» **PAGE TEXT**:
SW level is L3.06 in case anyone cares.
Receiver is on a good quality TrippLite UPS. It's out in the open sitting on a shelf. Ambient room temp is 78 degrees.:nono2:


----------



## Jason Nipp (Jun 10, 2004)

Cap'n Preshoot;1673786 said:


> EDIT: Well I see it picked up L306 during the reboot. Hmmm... I thought that was supposed to occur overnight without disrupting prime time viewing.


NOt necessarily, the overnight update is for guide updates.

Firmware updates can occur anytime your receiver powers down.


----------



## Cap'n Preshoot (Jul 16, 2006)

This is really getting old.

Yesterday evening while watching the opening ceremonies of the olympics, a commercial came on and my wife pressed the 'guide' button just to see what else was on. As soon as she brought up the guide screen the little viewing window (PIP-like thing) froze and of course the guide froze. Then a popup saying it was downloading or updating the guide and this would take approx 5 minutes.

Right in the middle of watching prime-time TV??????????????? What a piece of crap!

And so we waited... and waited... after a couple of minutes the usual green progress bar had not moved and you couldn't exit-out. Indeed the system was frozen.

And so *ONCE AGAIN* I had to reboot the %@#$* thing. Gosh, we made it 10 whole days since our last "forced" reboot. Anyway, upon checking I saw that L307 had now been loaded.


----------



## davemanfl (May 8, 2005)

1 722 Backfeed via coax to my other 2 bedrooms only for DVR purposes. And 2 211s in each bedroom. All is good as OP said cant stand the FAN noise of a DVR


----------

» **DATA EXCERPT**:
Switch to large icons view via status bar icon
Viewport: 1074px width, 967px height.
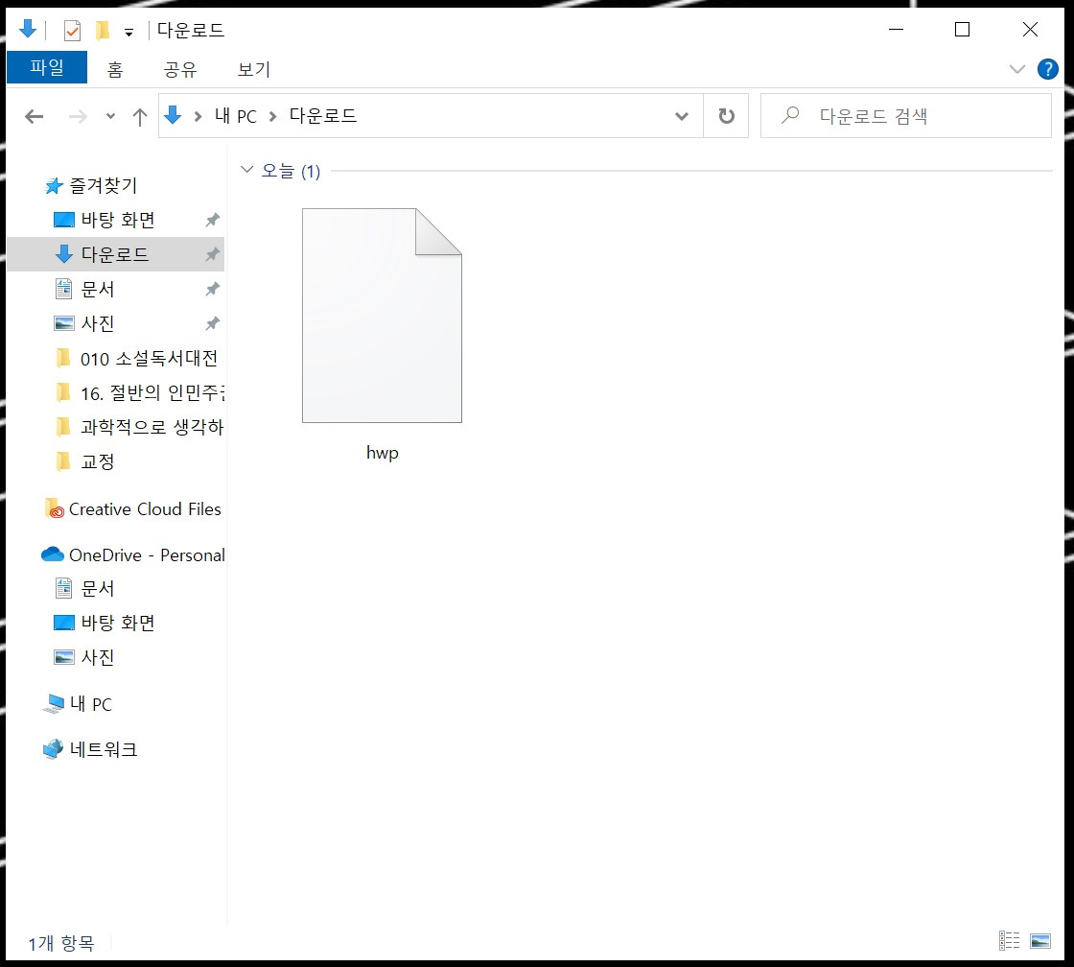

» **THE REQUEST**:
In the receiver forum thread, answer these:
(a) What ambient room temperature is given for where the receiver sits?
(b) According to Jason Nipp, when can firmware updates occur?
(c) Which software level had been loaded after the reboot during the olympics opening ceremonies?

» **RESULT**:
(a) 78 degrees
(b) Anytime the receiver powers down
(c) L307